Le comte ne répondit rien.

— On m’a pourtant assuré à Aix, poursuivit Olivier, qu’elle était toujours belle comme un ange, qu’elle était grande, légère, agile, qu’elle galopait au bord des précipices sur un vigoureux cheval, qu’elle dansait à merveille. Elle doit avoir trente ans environ, n’est-ce pas, monsieur ?

— Qu’importe son âge ? dit le comte avec impatience. Une femme n’a jamais que l’âge qu’elle paraît avoir, et tout le monde vous l’a dit : lady Mowbray est toujours belle. On vous l’a dit, n’est-ce pas ?

— On me l’a dit partout, à Aix, à Berne, à Gênes ; dans tous les lieux où elle a passé.
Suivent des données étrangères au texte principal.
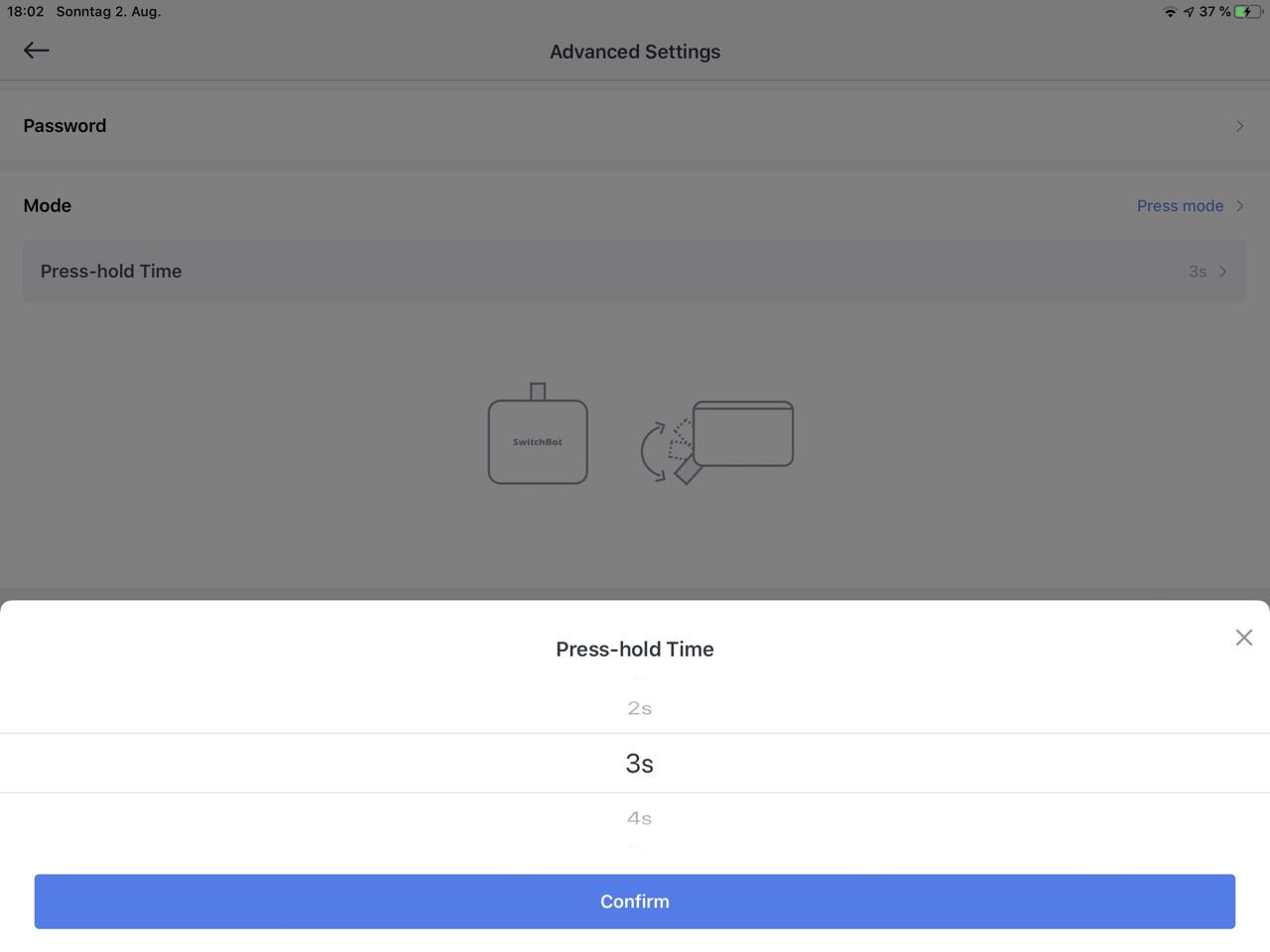This screenshot has height=952, width=1270.
Task: Tap the battery charging icon
Action: click(x=1248, y=12)
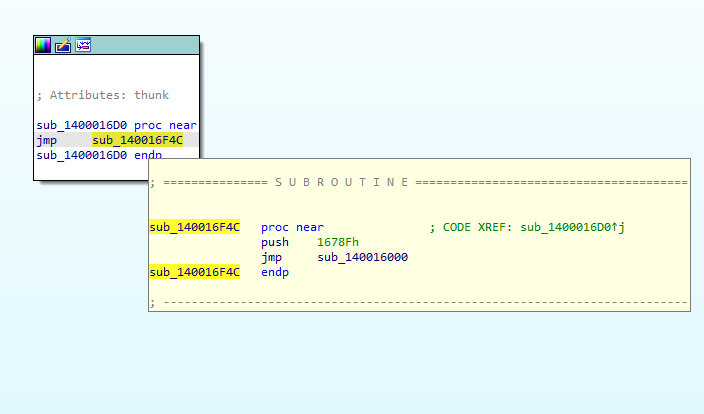704x414 pixels.
Task: Click highlighted sub_140016F4C jump target in node
Action: coord(137,140)
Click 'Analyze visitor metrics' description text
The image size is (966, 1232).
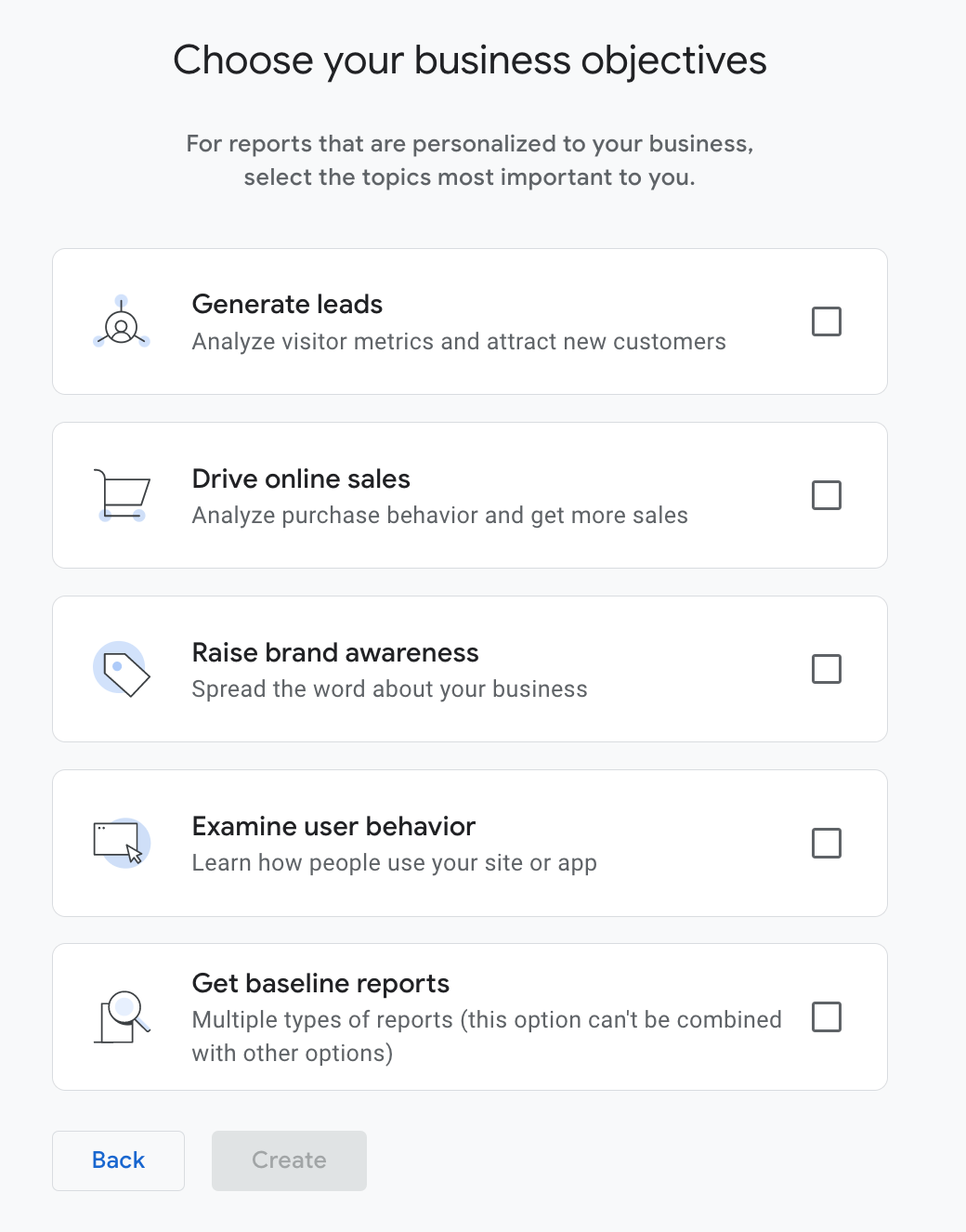(459, 342)
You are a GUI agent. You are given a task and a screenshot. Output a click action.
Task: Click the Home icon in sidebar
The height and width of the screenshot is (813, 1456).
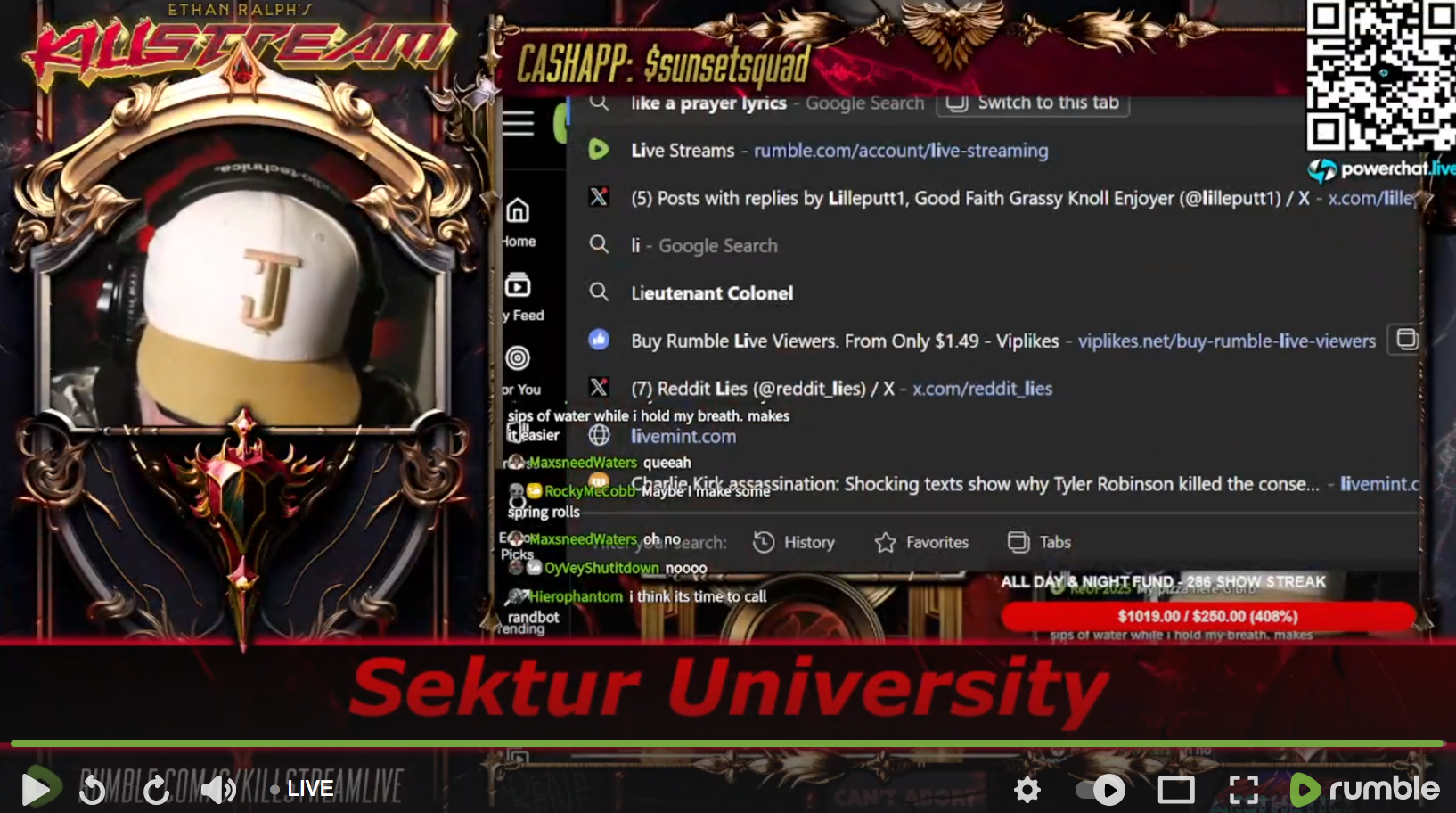coord(518,212)
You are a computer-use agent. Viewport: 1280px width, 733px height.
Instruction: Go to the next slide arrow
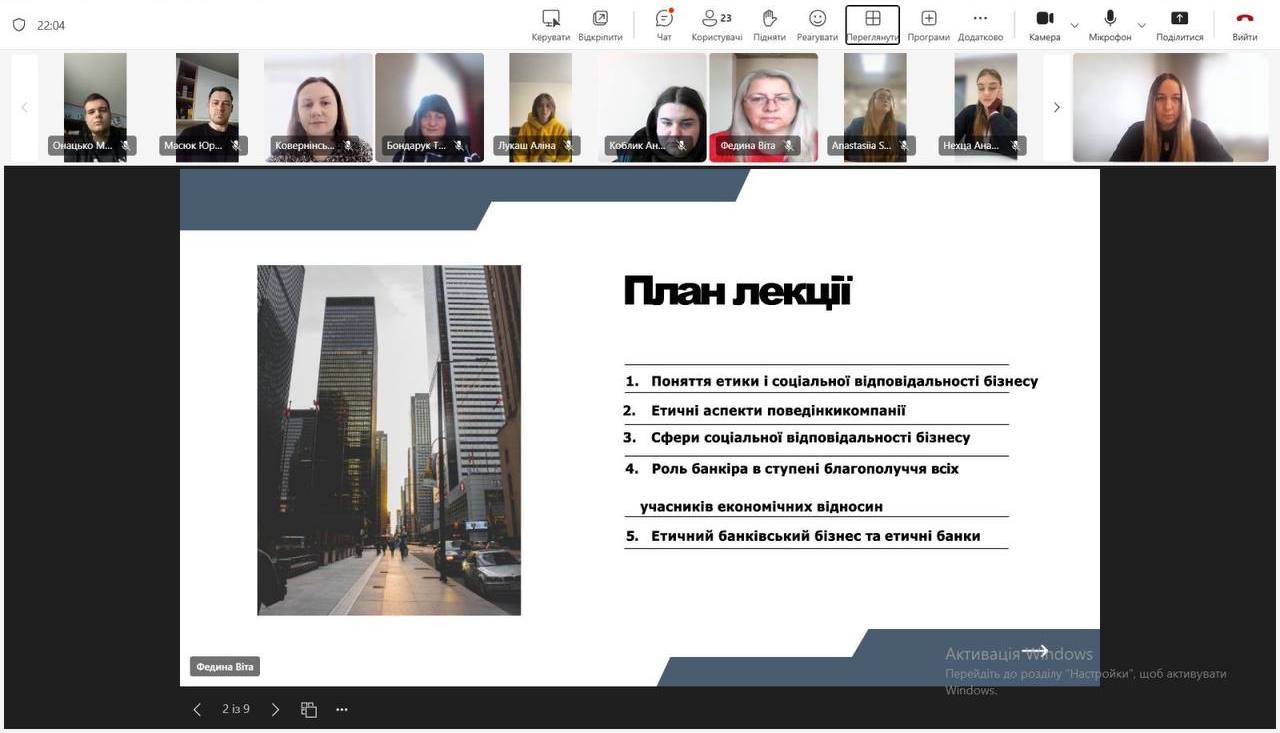click(276, 710)
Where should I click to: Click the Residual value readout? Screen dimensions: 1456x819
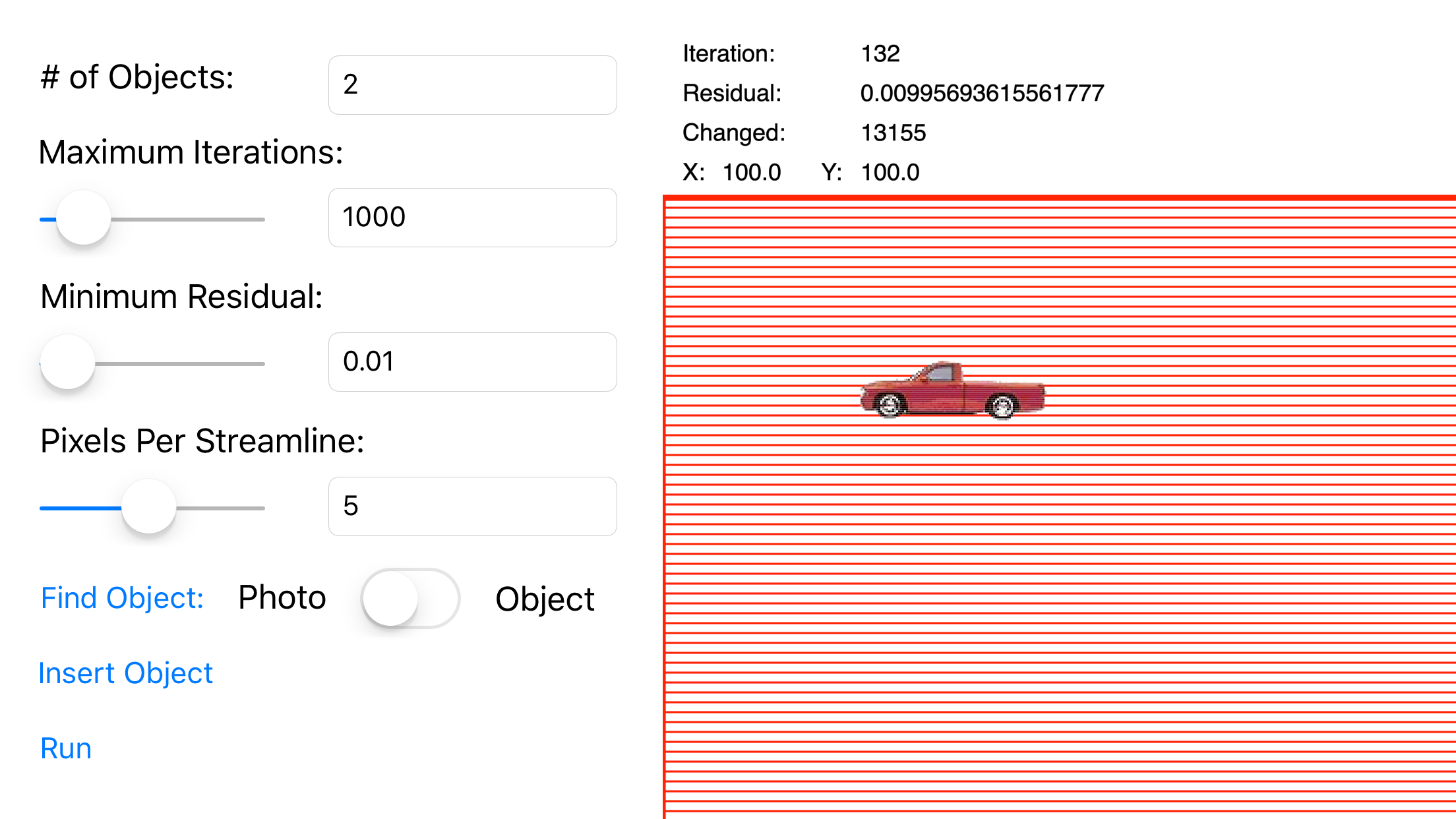tap(982, 93)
— Elle est admirée et respectée, dit le comte.

— Oh ! monsieur, vous la connaissez, vous êtes son ami peut-être ? Je vous en félicite ; quelle réputation plus glorieuse que celle de savoir aimer ? Que ce Buondelmonte a dû être fier de retremper cette belle âme et de voir refleurir cette plante courbée par l’orage !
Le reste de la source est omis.